Приезд мой в Ольгинское весьма обрадовал моих гвардейских товарищей: по обстоятельствам, независящим от меня, я оставил Петербург гораздо позднее их, а потому они были в праве рассчитывать, что получат чрез меня самые свежие известия о своих знакомых и родных. Удовлетворен по возможности любопытству каждого, я, в свою очередь, отнесся к ним с вопросом: «Ну а вы что тут поделываете? Как живете на Кавказе?».
— «Ничего, жить можно: почва благодатная», — ответил мне Монго Столыпин, слегка подмигивая глазом и кивая головой на Долгорукого, — «Вот Долгорукий[154] уже успел здесь влюбиться».
— «Да полно же, Монго, как тебе не стыдно порочить мое чистое, бескорыстное чувство, клеймя его этим пошлым названием», — заметил почти с упреком сей последний.
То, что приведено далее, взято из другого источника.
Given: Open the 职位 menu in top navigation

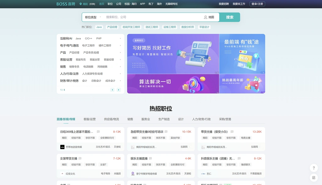Looking at the screenshot, I should pos(110,4).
— «А как же прикажешь называть твое чистое бескорыстное чувство? Ведь она девушка? Да еще и прехорошенькая девушка».
— «Нет, она ребенок», — тихо и грустно произнес Долгорукий; потом с необыкновенной живостью обратясь ко мне и схватив мою руку, он шепотом прибавил: «Представь себе, Мартынов, ведь ей только 11 лет! Но что это за дивное и милое созданье!». И взгляд его при этих словах был полон невыразимой нежности.
— «Здесь, князь, в 11 лет девушек замуж выдают», — сердито проворчал разжалованный Штольценвальд. — «Не забудьте, что мы здесь не в России, а на Кавказе, где все скоро созревает».
— «Да растолкуйте мне ради Бога, господа, о ком у вас идет речь? Я ровно ничего не понимаю: и кто такая эта девушка, я почему вы все ее знаете?» — обратился я с вопросом ко всем присутствующим.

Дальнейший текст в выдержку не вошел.